Cobalt ions induce a cellular senescence secretory phenotype in human synovial fibroblast-like cells that may be an early event in the development of adverse local tissue reactions to hip implants
Objectives
Total hip arthroplasty is a successful procedure for treating advanced osteoarthritis (OA). Metal bearing surfaces remain one of the most widely implanted prosthesis, however approximately 10% of patients develop adverse local tissue reactions (ALTRs), namely lymphocytic predominant soft tissue reaction with or without necrosis and osteolysis resulting in high revision rates. The mechanism(s) for these reactions remains unclear although T lymphocyte mediated type IV hypersensitivity to cobalt (Co) and chromium (Cr) ions have been described. The purpose of this study was to determine the prolonged effects of Co and Cr metal ions on synovial fibroblasts to better understand the impact of the synovial membrane in the development of ALTRs.
Methods
Human synovial fibroblast-like cells were isolated from donors undergoing arthroplasty. DNA content and Alamar blue assay were used to determine cellular viability against exposure to Co and Cr. A beta-galactosidase assay was used to determine the development of cellular senescence. Western blotting and RT-qPCR were employed to determine changes in senescent associated secretory factors, signaling and anti-oxidant enzyme expression.

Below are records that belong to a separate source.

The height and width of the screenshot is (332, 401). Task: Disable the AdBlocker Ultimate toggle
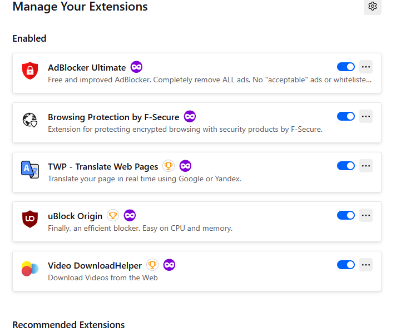pyautogui.click(x=346, y=67)
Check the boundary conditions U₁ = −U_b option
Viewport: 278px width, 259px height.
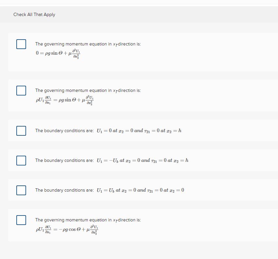pyautogui.click(x=21, y=160)
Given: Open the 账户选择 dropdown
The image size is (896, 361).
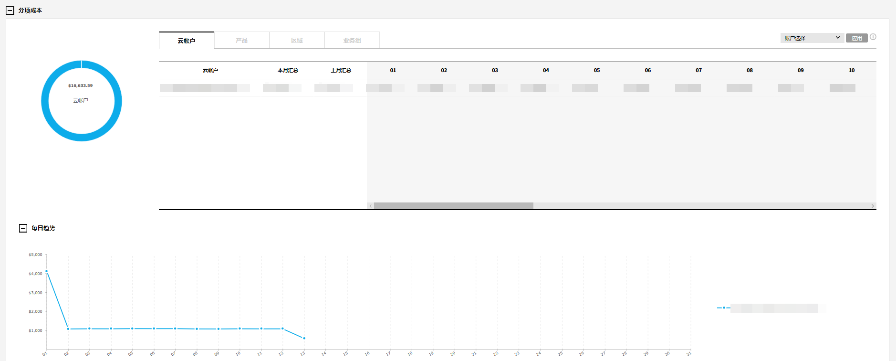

A fluorescent assay was used to measure accumulation of hydrogen peroxide.
Results
We demonstrate that prolonged cobalt exposure results in a downregulation of the enzyme catalase resulting in cytosolic accumulation of hydrogen peroxide, decreased Akt activity and cellular senescence. Senescent fibroblasts demonstrated upregulation of proinflammatory cytokines IL-1β and TNFα in addition to the neurotrophic factor NGF.
Conclusion
Our results provide evidence that metal ions induce a senescent associated secretory phenotype in synovial fibroblasts that could contribute to the development of adverse local tissue reactions.